=== Section Start ===

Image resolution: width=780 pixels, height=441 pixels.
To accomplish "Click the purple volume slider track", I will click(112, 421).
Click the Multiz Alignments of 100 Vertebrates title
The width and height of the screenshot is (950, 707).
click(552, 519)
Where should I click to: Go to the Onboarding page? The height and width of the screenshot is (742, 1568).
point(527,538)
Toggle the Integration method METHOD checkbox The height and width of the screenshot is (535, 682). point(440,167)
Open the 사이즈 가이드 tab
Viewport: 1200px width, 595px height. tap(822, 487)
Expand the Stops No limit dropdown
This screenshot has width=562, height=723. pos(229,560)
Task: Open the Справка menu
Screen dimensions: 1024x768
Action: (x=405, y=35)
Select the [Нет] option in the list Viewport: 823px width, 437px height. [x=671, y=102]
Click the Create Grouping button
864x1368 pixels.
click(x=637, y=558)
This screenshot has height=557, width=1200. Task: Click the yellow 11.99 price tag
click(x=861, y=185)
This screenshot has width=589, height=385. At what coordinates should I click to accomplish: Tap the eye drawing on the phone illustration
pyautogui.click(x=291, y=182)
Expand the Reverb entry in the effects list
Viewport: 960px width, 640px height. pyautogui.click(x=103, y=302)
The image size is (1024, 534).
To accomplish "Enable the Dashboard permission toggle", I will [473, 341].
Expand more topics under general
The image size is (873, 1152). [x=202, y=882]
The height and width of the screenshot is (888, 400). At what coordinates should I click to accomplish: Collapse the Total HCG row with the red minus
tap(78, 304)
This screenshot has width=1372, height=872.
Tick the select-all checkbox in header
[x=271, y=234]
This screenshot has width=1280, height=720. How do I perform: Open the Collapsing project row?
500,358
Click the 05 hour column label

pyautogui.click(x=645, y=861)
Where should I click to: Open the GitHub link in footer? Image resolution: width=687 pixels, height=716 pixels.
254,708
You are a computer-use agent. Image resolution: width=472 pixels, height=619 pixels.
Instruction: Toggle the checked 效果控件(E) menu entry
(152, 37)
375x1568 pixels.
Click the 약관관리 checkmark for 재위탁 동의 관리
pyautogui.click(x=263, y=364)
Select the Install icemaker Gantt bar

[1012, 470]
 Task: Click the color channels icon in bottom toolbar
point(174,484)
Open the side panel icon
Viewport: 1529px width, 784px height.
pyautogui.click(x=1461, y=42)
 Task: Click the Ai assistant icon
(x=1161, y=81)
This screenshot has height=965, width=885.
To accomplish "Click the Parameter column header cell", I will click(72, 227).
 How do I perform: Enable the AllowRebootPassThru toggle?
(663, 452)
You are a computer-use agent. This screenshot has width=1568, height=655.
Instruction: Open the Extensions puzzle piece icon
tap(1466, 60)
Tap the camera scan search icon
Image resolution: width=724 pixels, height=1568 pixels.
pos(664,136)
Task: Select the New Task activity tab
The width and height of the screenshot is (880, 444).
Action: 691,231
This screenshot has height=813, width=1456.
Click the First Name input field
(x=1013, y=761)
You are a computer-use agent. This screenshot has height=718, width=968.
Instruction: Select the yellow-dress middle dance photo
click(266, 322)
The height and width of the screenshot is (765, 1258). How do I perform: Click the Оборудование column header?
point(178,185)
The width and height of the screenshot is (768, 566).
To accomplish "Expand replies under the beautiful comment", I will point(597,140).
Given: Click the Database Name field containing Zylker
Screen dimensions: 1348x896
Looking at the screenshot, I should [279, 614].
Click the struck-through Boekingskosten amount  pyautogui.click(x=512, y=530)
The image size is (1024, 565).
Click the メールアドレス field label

=== Section End ===

### [Work to be completed]
For this exercise, reproduce exactly each line from the one containing "has height=718, width=968." through the last line of the data, and no others.

### [Answer to this exercise]
You are a computer-use agent. This screenshot has height=718, width=968.
Instruction: Select the yellow-dress middle dance photo
click(266, 322)
The height and width of the screenshot is (765, 1258). How do I perform: Click the Оборудование column header?
point(178,185)
The width and height of the screenshot is (768, 566).
To accomplish "Expand replies under the beautiful comment", I will point(597,140).
Given: Click the Database Name field containing Zylker
Screen dimensions: 1348x896
Looking at the screenshot, I should [279, 614].
Click the struck-through Boekingskosten amount  pyautogui.click(x=512, y=530)
The image size is (1024, 565).
Click the メールアドレス field label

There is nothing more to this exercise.